> Work to be completed
Look through the records below for the line with "Identify the click" and the line with "Polski (992, 1442)", then return those lines and all lines between, exactly.

> Supplied information
* * * * * * * * *

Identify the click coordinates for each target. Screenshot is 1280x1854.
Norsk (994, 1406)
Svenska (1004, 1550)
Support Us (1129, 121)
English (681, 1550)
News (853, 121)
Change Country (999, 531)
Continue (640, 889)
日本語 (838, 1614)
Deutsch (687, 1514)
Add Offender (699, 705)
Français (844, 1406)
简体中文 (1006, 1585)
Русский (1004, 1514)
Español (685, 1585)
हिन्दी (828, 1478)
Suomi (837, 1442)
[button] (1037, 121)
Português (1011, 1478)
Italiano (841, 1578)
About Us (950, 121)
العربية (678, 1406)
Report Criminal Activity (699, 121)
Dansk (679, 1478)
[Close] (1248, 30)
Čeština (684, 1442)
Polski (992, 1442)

* * * * * * * * *

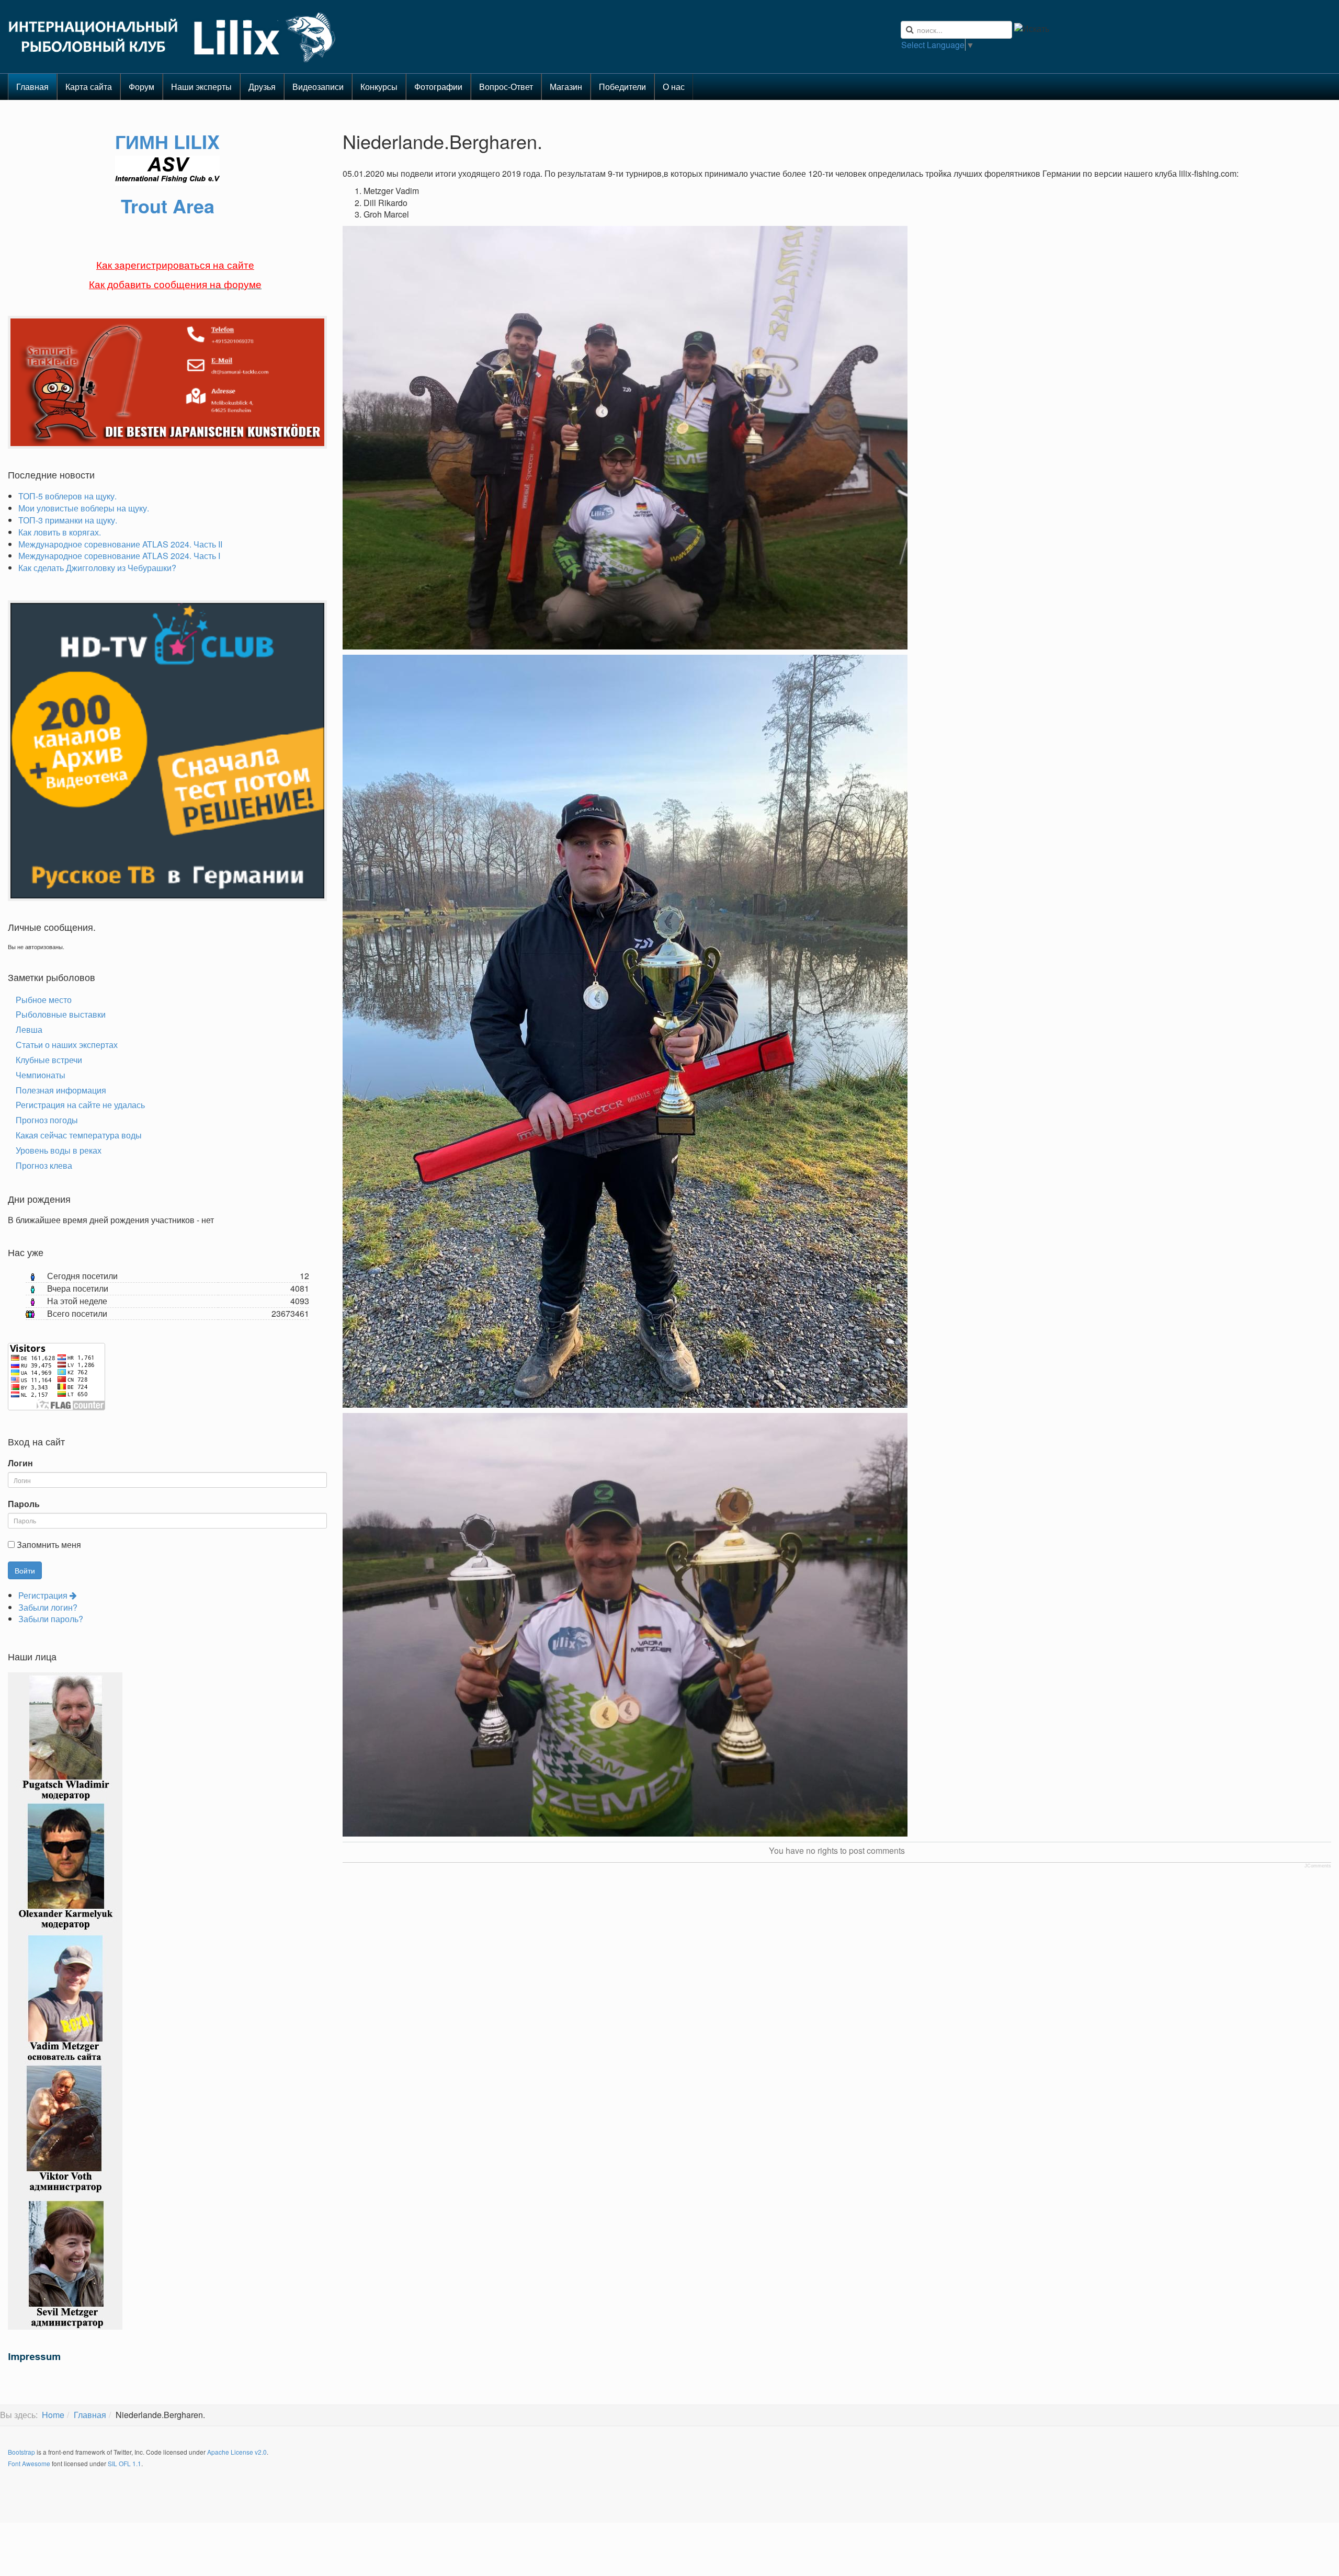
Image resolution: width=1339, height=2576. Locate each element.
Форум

* * * * * * * * *

> Response for this exercise
Identify the click coordinates for each target. Screenshot is 1280x1854.
Norsk (994, 1406)
Svenska (1004, 1550)
Support Us (1129, 121)
English (681, 1550)
News (853, 121)
Change Country (999, 531)
Continue (640, 889)
日本語 (838, 1614)
Deutsch (687, 1514)
Add Offender (699, 705)
Français (844, 1406)
简体中文 (1006, 1585)
Русский (1004, 1514)
Español (685, 1585)
हिन्दी (828, 1478)
Suomi (837, 1442)
[button] (1037, 121)
Português (1011, 1478)
Italiano (841, 1578)
About Us (950, 121)
العربية (678, 1406)
Report Criminal Activity (699, 121)
Dansk (679, 1478)
[Close] (1248, 30)
Čeština (684, 1442)
Polski (992, 1442)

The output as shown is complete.